O cheiro do tempo
Todos os anos, quando caem as primeiras chuvas - e se porventura estou no campo -, o cheiro da terra molhada, misturado com o cheiro doce de uma lareira acesa, devolve-me à infância na Serra de Sintra, e pela memória passam-me imagens e momentos de um tempo que ficou lá, onde tinha de ficar. Mas volta, inesperadamente, pela via menos óbvia, a do olfacto. A memória, nestes casos, não tem tempo para apagar a lembrança – porque ela persiste, ano após ano, naquelas circunstâncias.
É mesmo assim: para mim, é o cheiro. Mais do que a saudade, que tenho de pessoas e de momentos, a nostalgia é palavra que associo a cheiros que passaram e voaram, nunca mais voltaram. Ou voltaram por instantes, geralmente de forma inesperada, e me deixaram nesse torpor cansado de quem revive o que já viveu.
Há tempos vivi de novo esse click, esse disparo acidental que o olfacto provoca. Para o perceber, vale a pena recuar a essa infância em Sintra. Na aldeia onde passava férias e fins-de-semana, a Dona Olímpia, ali mesmo ao lado, criava porcos e galinhas e coelhos, alimentados com as rações da época: erva, cascas de fruta, arroz. Para os porcos, a dieta incluía um prato que eu reconhecia à distância pelo cheiro: cascas de batata cozidas. Dona Olímpia ia juntando as batatas de consumo caseiro, guardava as cascas numas latas grandes, e depois cozia tudo numa fogueira ao ar livre. O cheiro das cascas cozidas era peculiar: algo como batata cozida envelhecida e oxidada, se é possível imaginar o cheiro destas palavras juntas...
Era incómodo, mas não era absolutamente repugnante – talvez porque fizesse parte dos cheiros da terra, como o cheiro a resina de pinheiro, ou a limões frescos junto aos limoeiros, ou aquela mistura da caruma com as folhas secas de eucalipto.

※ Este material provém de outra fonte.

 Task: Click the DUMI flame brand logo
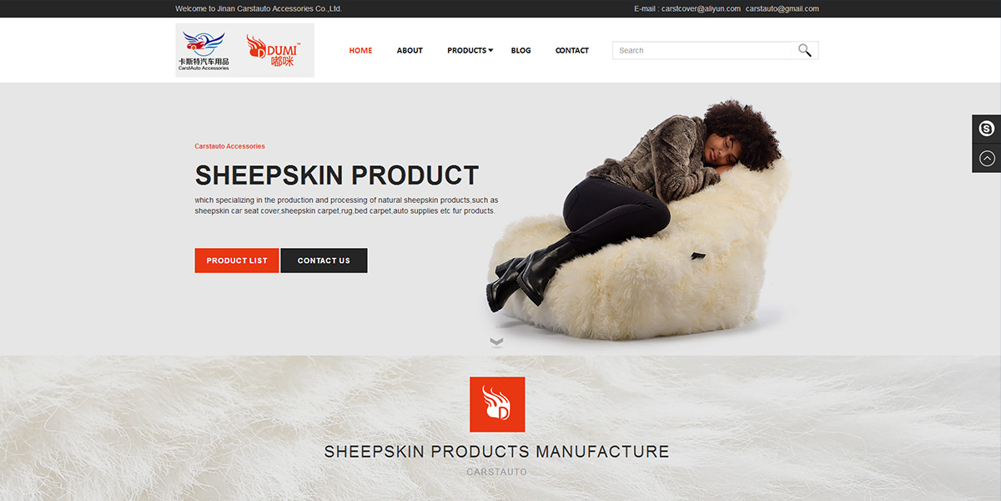[x=272, y=50]
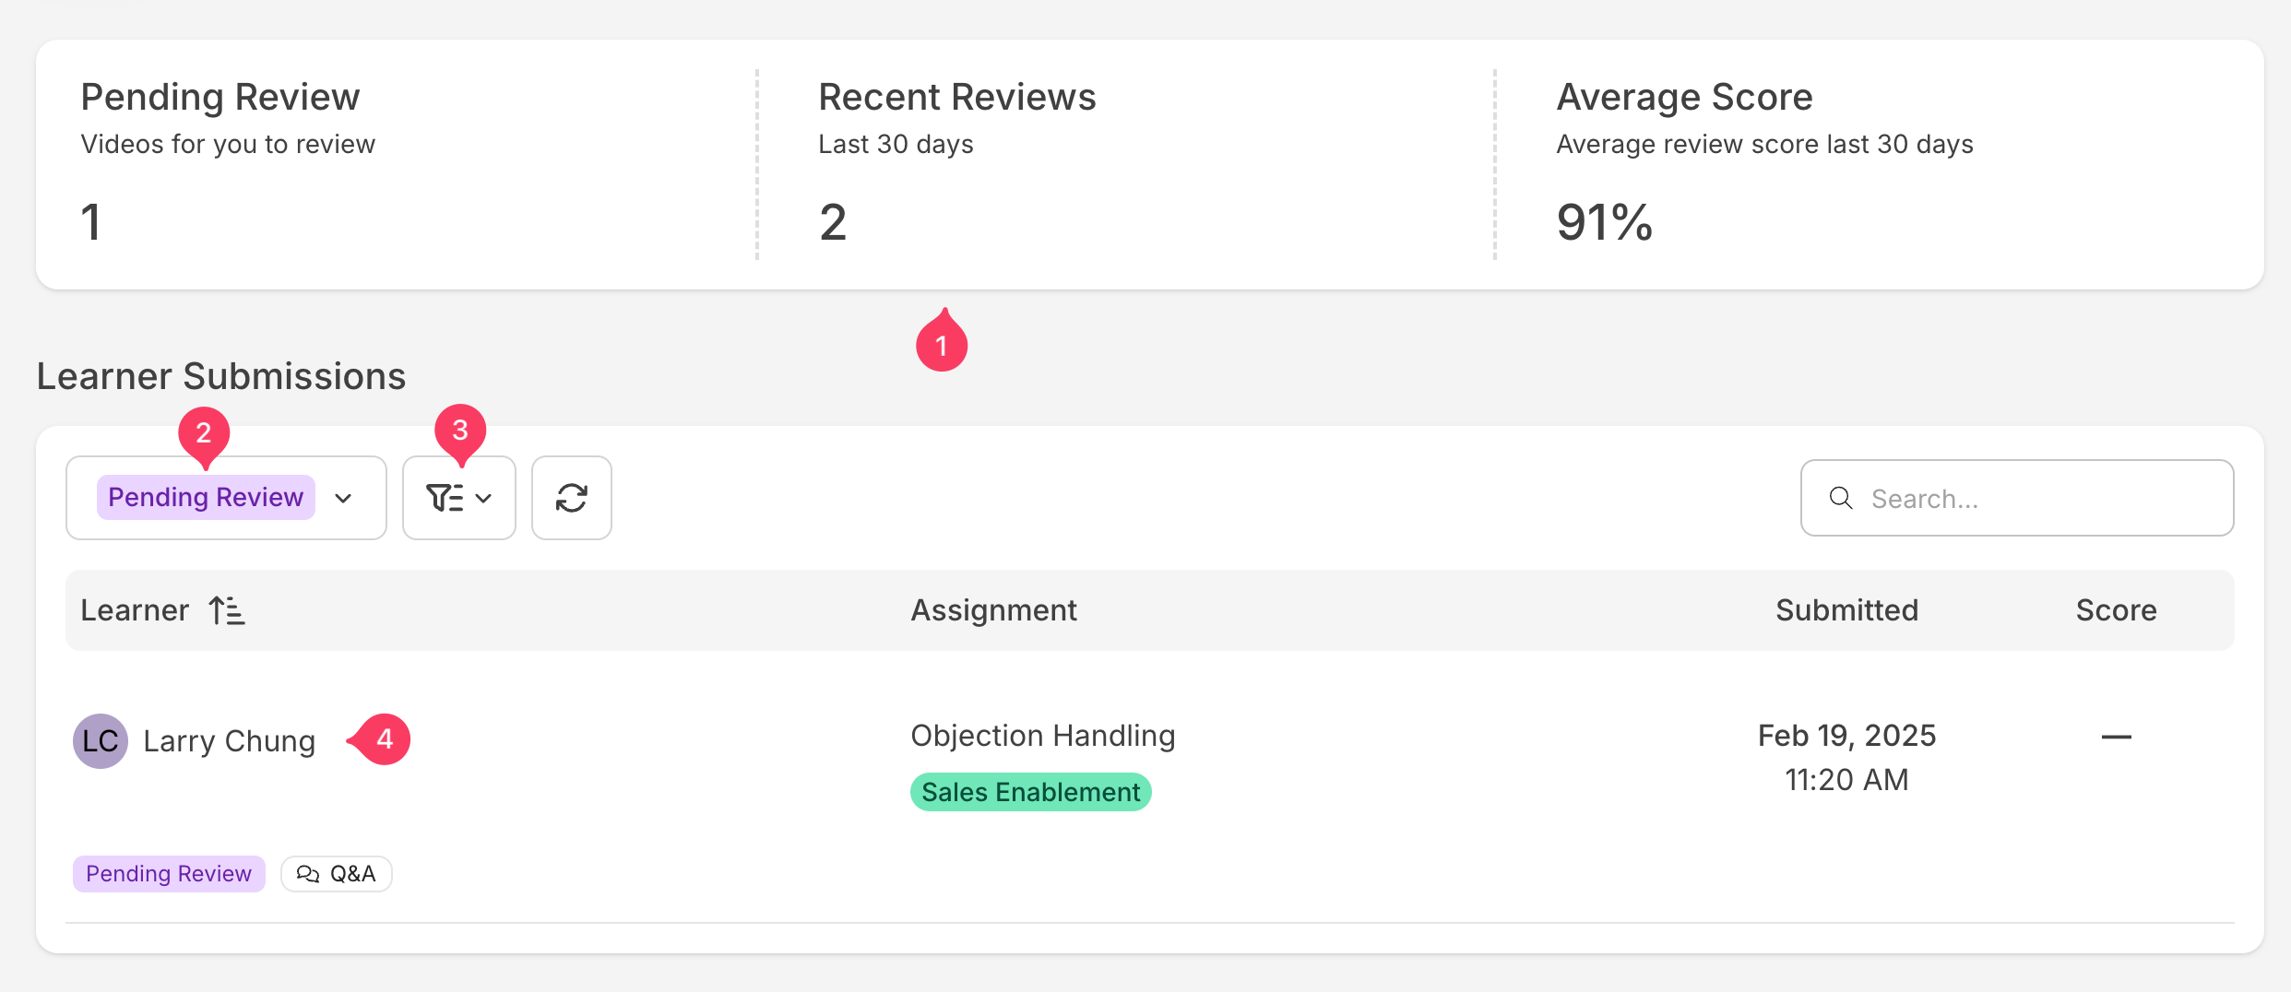
Task: Click the LC avatar of Larry Chung
Action: point(100,740)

Os anos passaram e eu não voltei àquelas paragens e nunca mais senti o cheiro das cascas de batatas cozidas – mesmo quando as cozo com casca, mesmo quando são “a murro” para acompanhar o bacalhau assado. As batatas que chegam às cidades já não têm essa casca com esse cheiro que, para mim, ficou lá na infância e na adolescência na Serra de Sintra.
Há uns meses, então, a nostalgia disparou sob a forma de um cheiro. Desse cheiro. Ocorreu quando comprei, num mercado de rua, batatas de cultura biológica, daquelas escuras, com a casca suja de terra. Pus algumas a cozer com a casca. A água ganhou cor – coisa que nunca acontece... – e repentina, inesperada e brutalmente, senti o cheiro das cascas de batata cozida da minha infância no Penedo. Exactamente aquele cheiro ocre – ou seria acre? -, ligeiramente envelhecido, oxidado. Como se a minha cabeça fosse um armário dos anos, abriu-se a gaveta do tempo e tudo me envolveu de novo: os amigos daquele tempo, as brincadeiras de Verão e de Inverno, o tanque onde tomávamos banho, o caminho das pedras, a quinta do alto, as guerras de ameixas podres.
Foi quando me apercebi que já não me lembrava daquele cheiro, já não tinha na memória a sua existência - mas estava lá e despertou naquele instante. Foi também quando confirmei que andamos a comer amostras do nosso passado, primos químicos dos legumes da infância, produtos “limpos”, “higienizados”, “formatados”. Ou seja: sem origem.
Porque, na origem, as batatas tinham aquele cheiro, as maçãs às vezes tinham bicho, e os tomates tinham menos água e mais sabor. A minha nostalgia está no cheiro – mas quando se estende, espalha-se ao comprido.